● ASSIGNED TASK
An identical copy of every entry below is the required output.

##############################

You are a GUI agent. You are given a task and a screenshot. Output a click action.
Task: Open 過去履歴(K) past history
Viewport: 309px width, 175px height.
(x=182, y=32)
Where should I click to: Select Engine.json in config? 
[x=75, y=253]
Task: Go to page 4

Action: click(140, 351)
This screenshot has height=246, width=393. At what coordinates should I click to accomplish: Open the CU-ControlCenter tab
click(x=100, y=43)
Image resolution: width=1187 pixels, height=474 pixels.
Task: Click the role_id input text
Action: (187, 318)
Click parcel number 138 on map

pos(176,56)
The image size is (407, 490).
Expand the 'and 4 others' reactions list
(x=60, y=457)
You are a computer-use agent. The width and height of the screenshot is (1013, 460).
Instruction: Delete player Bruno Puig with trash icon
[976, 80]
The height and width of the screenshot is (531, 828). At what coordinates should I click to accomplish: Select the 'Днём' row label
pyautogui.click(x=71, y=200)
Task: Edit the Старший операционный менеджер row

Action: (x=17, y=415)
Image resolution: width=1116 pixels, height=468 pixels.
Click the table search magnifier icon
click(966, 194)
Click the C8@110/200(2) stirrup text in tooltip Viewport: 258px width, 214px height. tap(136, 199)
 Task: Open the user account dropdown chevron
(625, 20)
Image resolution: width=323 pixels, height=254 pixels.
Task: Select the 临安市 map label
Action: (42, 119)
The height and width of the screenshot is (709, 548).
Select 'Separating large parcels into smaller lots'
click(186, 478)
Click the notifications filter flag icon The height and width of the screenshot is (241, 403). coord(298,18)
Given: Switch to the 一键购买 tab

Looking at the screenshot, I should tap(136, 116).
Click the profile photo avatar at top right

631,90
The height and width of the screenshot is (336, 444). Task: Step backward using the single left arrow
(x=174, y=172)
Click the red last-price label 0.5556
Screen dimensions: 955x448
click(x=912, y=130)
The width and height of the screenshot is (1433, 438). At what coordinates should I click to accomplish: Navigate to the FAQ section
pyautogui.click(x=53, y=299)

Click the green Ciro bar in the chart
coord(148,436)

##############################

● WRITTEN SOLUTION
You are a GUI agent. You are given a task and a screenshot. Output a click action.
Task: Open 過去履歴(K) past history
Viewport: 309px width, 175px height.
(x=182, y=32)
Where should I click to: Select Engine.json in config? 
[x=75, y=253]
Task: Go to page 4

Action: click(140, 351)
This screenshot has height=246, width=393. At what coordinates should I click to accomplish: Open the CU-ControlCenter tab
click(x=100, y=43)
Image resolution: width=1187 pixels, height=474 pixels.
Task: Click the role_id input text
Action: (187, 318)
Click parcel number 138 on map

pos(176,56)
The image size is (407, 490).
Expand the 'and 4 others' reactions list
(x=60, y=457)
You are a computer-use agent. The width and height of the screenshot is (1013, 460).
Instruction: Delete player Bruno Puig with trash icon
[976, 80]
The height and width of the screenshot is (531, 828). At what coordinates should I click to accomplish: Select the 'Днём' row label
pyautogui.click(x=71, y=200)
Task: Edit the Старший операционный менеджер row

Action: (x=17, y=415)
Image resolution: width=1116 pixels, height=468 pixels.
Click the table search magnifier icon
click(966, 194)
Click the C8@110/200(2) stirrup text in tooltip Viewport: 258px width, 214px height. tap(136, 199)
 Task: Open the user account dropdown chevron
(625, 20)
Image resolution: width=323 pixels, height=254 pixels.
Task: Select the 临安市 map label
Action: (42, 119)
The height and width of the screenshot is (709, 548).
Select 'Separating large parcels into smaller lots'
click(186, 478)
Click the notifications filter flag icon The height and width of the screenshot is (241, 403). coord(298,18)
Given: Switch to the 一键购买 tab

Looking at the screenshot, I should tap(136, 116).
Click the profile photo avatar at top right

631,90
The height and width of the screenshot is (336, 444). Task: Step backward using the single left arrow
(x=174, y=172)
Click the red last-price label 0.5556
Screen dimensions: 955x448
click(x=912, y=130)
The width and height of the screenshot is (1433, 438). At what coordinates should I click to accomplish: Navigate to the FAQ section
pyautogui.click(x=53, y=299)

Click the green Ciro bar in the chart
coord(148,436)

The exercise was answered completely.